Creating a basic read-only User for BI reporting
My intention was to answer the following question: What are the minimal rights and in which place do I have to apply them to read out data into a BI4.0 Web Intelligence report or Explorer Information space to view data?
First, let’s create a new user which has the Public Role assigned automatically and try to use it.
Note: If Kerberos (Windows AD) is enabled and users are pre-created, this user would get through on a regular BI Universe connection already established, but also can’t see anything.
Then we go into IDT (Information Design Tool) and create the relational connection to SAP HANA, the Connection Test succeeds. Great, but watch out, the password needs to be changed after the first login, the connection test will still work, but no query will run. Connect with SAP HANA Studio and it will prompt you to change the initial password.
Checking Explorer gives an error on the connetion created in IDT – “Not Authorized”:
Connecting via SAP HANA Studio, it will only show schema’s you have access to:
The good news is that none of the other schemas (apart from SYS and _SYS_REPO) show any information, even if they may be listed in IDT. And when trying to execute a select on any of the queries in _SYS_BIC, you will correctly get an error that you are not authorized:
Second: How to give access?
Add the attribute view, analytical view or calculation view from the _SYS_BIC schema, you want to give the user access to into the “SQL privileges” of your user (in my example DEL_2), to make it appear as an item in the “Catalog” list:
Still when trying to view the results of this attribute view in the example, an error will be shown that you are not authorized:
The same behaviour is observed in IDT. So what else is missing, now that we have access ot the “table”?
The issue here compared to the rights of a modeller, he or she gets a special Analytical privilege assigned which grants access to all the data in all the attribute views automatically.
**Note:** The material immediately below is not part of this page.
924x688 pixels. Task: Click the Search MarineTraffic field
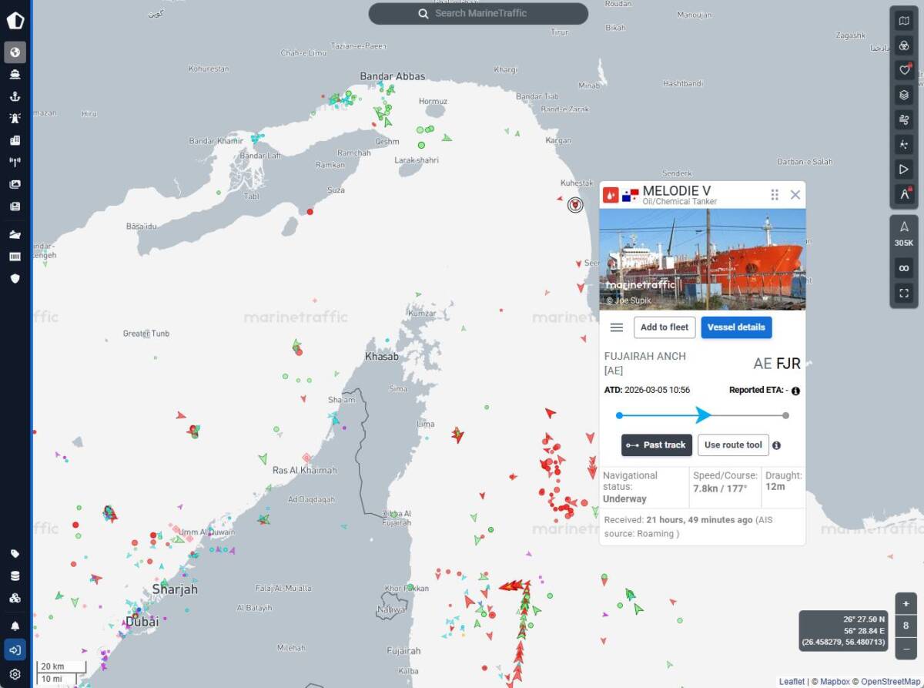[478, 13]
It is called: _SYS_BI_CP_ALL
This acts as a wildcard to all data. But instead of adding this wildcard to a user, we can just add an individual Analytical Privilege to the user:
With no restrictions associated, to see all the data. Then apply this same AP to the user account (or a role and then the role to the user)
This then allows retrieving data from just this Attribute view, in SAP HANA Studio and the data foundation in IDT.
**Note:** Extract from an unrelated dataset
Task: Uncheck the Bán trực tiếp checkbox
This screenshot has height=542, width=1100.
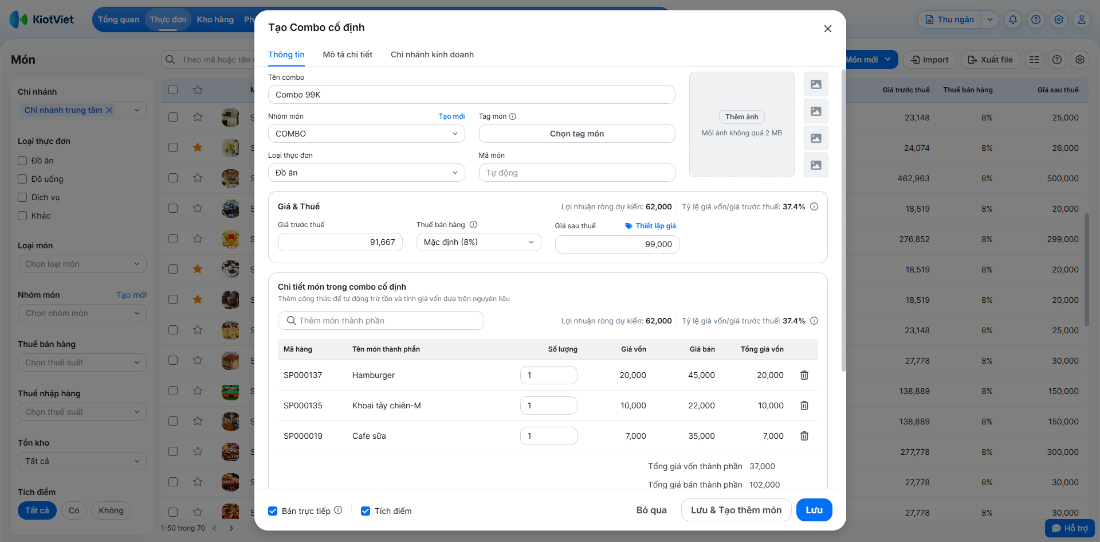Action: coord(273,511)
I had to omit the screenshot as it contained customer specific data.
Doing the same works for an Analytical view as well, but it doesn’t show in BO Explorer yet.
There is no error in Explorer, but no cube list is displayed.
After adding the following system view “BIMC_CUBES” from the schema _SYS_BI into the allowed SQL schemas, it now displays the list of cubes (AN, CV) but regardless authorizations – not good:
But execution still fails when clicking “New” to create a new Information space on this Analytical View.
So what is missing? Granting further SELECT rights on BIMC_* views, allows us now to create an information space and index the information space.